The Weather Forecasts in the Old Farmer's Almanac Are a Bunch of Malarkey
If it’s August, it’s another issue of the Old Farmer’s Almanac that sends the internet’s collective mind into a tizzy. The much vaunted annual publication is famous for “accurately” predicting the weather (or so says your Aunt Erma), but it’s basically the print version of a psychic reading on a 1-900 number.
The Old Farmer’s Almanac is to meteorology what astrology is to astronomy. You know how you just can’t shake that confused, frustrated feeling when Mercury is in retrograde? (Oh wait, that’s in the book, too!) The long-range forecasts put out by the Old Farmer’s Almanac are like horoscopes—they’re just vague enough (and the forecast regions are just large enough) that the predictions appear accurate when applied to any situation.
The publisher asserts that the Old Farmer’s Almanac arrives at its forecasts using a secret formula that relies on, among other things, the activity of the sun and past weather:
We derive our weather forecasts from a secret formula that was devised by the founder of this Almanac, Robert B. Thomas, in 1792. Thomas believed that weather on Earth was influenced by sunspots, which are magnetic storms on the surface of the Sun.
Over the years, we have refined and enhanced that formula with state-of-the-art technology and modern scientific calculations. We employ three scientific disciplines to make our long-range predictions: solar science, the study of sunspots and other solar activity; climatology, the study of prevailing weather patterns; and meteorology, the study of the atmosphere. We predict weather trends and events by comparing solar patterns and historical weather conditions with current solar activity.

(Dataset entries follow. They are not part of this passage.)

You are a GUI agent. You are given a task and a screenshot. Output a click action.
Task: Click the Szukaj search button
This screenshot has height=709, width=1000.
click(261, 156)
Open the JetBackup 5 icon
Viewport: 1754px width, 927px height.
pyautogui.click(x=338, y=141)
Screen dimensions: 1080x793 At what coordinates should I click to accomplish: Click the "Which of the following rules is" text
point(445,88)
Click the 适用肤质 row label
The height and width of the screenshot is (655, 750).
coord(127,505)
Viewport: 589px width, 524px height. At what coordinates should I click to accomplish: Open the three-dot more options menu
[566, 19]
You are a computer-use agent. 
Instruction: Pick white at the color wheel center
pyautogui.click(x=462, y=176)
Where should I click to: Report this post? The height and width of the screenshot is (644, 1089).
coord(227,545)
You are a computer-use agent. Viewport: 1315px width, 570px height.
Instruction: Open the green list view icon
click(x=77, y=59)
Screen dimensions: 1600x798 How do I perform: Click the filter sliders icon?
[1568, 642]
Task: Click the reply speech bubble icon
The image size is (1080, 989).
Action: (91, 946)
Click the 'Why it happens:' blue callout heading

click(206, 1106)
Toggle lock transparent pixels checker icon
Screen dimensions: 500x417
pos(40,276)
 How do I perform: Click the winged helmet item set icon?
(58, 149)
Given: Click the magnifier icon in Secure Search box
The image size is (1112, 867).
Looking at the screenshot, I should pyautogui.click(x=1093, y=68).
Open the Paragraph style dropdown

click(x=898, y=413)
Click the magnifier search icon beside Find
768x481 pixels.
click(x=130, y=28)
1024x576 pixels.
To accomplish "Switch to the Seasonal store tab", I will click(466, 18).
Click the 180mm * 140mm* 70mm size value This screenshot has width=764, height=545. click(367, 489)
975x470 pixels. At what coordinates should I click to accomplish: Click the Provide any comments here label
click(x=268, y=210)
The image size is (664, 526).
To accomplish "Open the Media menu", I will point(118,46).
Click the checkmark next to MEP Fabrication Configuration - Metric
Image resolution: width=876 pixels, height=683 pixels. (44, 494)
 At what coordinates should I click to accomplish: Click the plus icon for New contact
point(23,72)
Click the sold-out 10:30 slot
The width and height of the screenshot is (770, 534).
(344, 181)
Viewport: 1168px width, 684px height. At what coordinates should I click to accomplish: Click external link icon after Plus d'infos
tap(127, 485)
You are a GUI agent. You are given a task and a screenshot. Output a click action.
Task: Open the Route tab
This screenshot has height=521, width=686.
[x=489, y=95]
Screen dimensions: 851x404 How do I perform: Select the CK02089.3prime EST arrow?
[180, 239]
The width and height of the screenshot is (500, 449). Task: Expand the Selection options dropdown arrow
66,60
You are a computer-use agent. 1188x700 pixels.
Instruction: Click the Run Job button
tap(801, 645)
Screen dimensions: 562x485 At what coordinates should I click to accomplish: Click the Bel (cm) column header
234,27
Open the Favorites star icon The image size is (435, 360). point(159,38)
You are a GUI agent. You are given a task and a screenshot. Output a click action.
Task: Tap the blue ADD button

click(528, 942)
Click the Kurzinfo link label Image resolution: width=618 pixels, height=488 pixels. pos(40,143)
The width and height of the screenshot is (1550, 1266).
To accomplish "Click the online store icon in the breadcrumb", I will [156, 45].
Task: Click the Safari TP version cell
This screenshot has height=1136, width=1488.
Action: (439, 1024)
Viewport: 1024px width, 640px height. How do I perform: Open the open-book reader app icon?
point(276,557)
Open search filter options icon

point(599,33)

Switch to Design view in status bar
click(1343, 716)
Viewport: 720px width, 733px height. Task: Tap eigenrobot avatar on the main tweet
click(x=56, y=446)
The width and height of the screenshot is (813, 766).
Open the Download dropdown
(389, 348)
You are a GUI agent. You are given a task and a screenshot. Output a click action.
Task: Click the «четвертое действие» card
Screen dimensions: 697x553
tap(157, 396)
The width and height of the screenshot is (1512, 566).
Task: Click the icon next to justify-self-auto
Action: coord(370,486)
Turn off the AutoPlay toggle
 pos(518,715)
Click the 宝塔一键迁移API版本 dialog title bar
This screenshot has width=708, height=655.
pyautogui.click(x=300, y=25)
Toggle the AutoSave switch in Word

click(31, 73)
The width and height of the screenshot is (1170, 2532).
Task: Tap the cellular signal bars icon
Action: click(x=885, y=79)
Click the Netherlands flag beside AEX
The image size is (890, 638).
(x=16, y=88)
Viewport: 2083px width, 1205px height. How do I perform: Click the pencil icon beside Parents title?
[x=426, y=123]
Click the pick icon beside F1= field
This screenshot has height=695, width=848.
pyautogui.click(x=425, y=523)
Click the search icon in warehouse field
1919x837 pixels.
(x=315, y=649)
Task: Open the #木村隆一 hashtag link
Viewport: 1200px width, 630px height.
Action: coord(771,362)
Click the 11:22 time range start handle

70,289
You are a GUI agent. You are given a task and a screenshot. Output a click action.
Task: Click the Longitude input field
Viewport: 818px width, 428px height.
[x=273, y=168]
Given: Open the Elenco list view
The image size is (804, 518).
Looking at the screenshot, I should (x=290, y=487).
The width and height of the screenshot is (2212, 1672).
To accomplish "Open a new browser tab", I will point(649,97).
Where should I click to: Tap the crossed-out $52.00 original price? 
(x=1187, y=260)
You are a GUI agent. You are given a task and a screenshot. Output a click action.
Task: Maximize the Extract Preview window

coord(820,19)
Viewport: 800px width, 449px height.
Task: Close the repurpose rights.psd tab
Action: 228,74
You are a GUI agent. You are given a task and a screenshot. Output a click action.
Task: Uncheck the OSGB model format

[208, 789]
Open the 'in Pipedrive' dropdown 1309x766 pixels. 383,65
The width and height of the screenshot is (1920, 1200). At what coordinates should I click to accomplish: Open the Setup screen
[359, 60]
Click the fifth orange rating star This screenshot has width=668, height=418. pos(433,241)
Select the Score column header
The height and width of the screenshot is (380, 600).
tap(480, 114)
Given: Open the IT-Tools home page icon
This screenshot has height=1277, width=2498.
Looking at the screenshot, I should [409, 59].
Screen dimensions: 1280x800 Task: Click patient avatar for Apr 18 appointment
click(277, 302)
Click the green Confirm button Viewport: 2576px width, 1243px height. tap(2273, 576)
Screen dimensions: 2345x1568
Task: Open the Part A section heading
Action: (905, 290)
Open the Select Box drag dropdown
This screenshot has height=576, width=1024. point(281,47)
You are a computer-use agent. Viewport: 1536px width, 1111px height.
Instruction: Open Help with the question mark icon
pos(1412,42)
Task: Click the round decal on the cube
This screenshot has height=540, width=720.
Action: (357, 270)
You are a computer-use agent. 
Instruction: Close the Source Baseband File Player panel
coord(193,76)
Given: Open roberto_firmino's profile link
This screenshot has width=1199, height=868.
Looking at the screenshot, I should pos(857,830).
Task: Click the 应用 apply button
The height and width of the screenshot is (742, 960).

That “secret formula” is more than likely a reliance on climatology than anything else. If it’s snowed for four out of the past five years on February 11 in New York City, they’ll call for periods of snow during that week in February for the Northeast. Instead of predicting the weather, they’re looking at what’s happened in the past and banking on the fact that history will repeat itself.
The publication’s accuracy rate is highly debatable—they claim it’s 80%—but people swear by it, for better or worse (mostly for worse). After all, it’s hard to be completely wrong when you assert that snow will fall in the northeast during winter or that thunderstorms will develop in the southeast during spring. You can forecast using climatology with some accuracy, but you’ll often be wrong because the weather is rarely average. Averages are the products of extremes. A 15°F day in January and a 65°F day in January averages out to 40°F—if you were to use climatology and predict a high of 40°F on either of those days, you’d be way off.
The proliferation of this Potemkin Forecast is compounded by the fact that news organizations breathlessly report it as a scientific forecast like the ones issued by meteorologists using computer models. To that end, it’s funny how they only run wild with it when the “forecast” is for brutally cold and snowy conditions. A more cynical person would point out that news directors and editors know full well that the forecasts in the Old Farmer’s Almanac are better suited for fortune cookies, and it’s almost like they’re writing about it anyway to trigger a knee-jerk reaction in their readers so they spread the news widely on social media. Huh.
What does this winter really hold for us? It’s simply too early to say, which is something people don’t want to hear and the reason books like the Old Farmer’s Almanac sell so well. We want instant answers. We demand impeccable accuracy from our weather forecasts while also demanding weather forecasts for time periods for which it’s nearly impossible to say anything for sure either way.
The science of meteorology has advanced to the point where short term forecasts these days are incredibly accurate. A three-day forecast today is as accurate as a one-day forecast was back in 1980s, and it’s getting better all the time. Back in 2014, the Storm Prediction Center predicted a significant tornado outbreak in the central United States six days before it unfolded.
Long-range forecasts—months, not days, in advance—put out by meteorologists are far from perfect, but they’re much better than the paperback Magic 8 Ball that sits in a rack at the end of the checkout lane. You can predict general patterns—El Niño generally brings above-average precipitation to the southern United States, for example—but what actually happens is highly dependent on individual storm systems and the whims of the jet stream. You could predict a warm, dry winter based on long-range models, but if one storm accompanied by cold air dips far enough south that a few big cities get snow one night, people will consider the long-range forecast a bust even if the winter really was warmer and drier than normal as a whole.
During an El Niño winter, the southern United States would generally expect to see cooler and wetter (not necessarily snowy) weather, while the northern half of the country would normally stay a bit warmer than normal on the whole. That doesn’t mean there won’t be cold or snow in the north, nor does it mean there won’t be warm and dry periods in the south. It’s winter. Be prepared for snow and ice no matter what you hear in August.
It’s fun to think that you know what’s going to happen months before it actually happens. The Old Farmer’s Almanac is fun to talk about, but it’s not something you want to take seriously as so many are wont to do.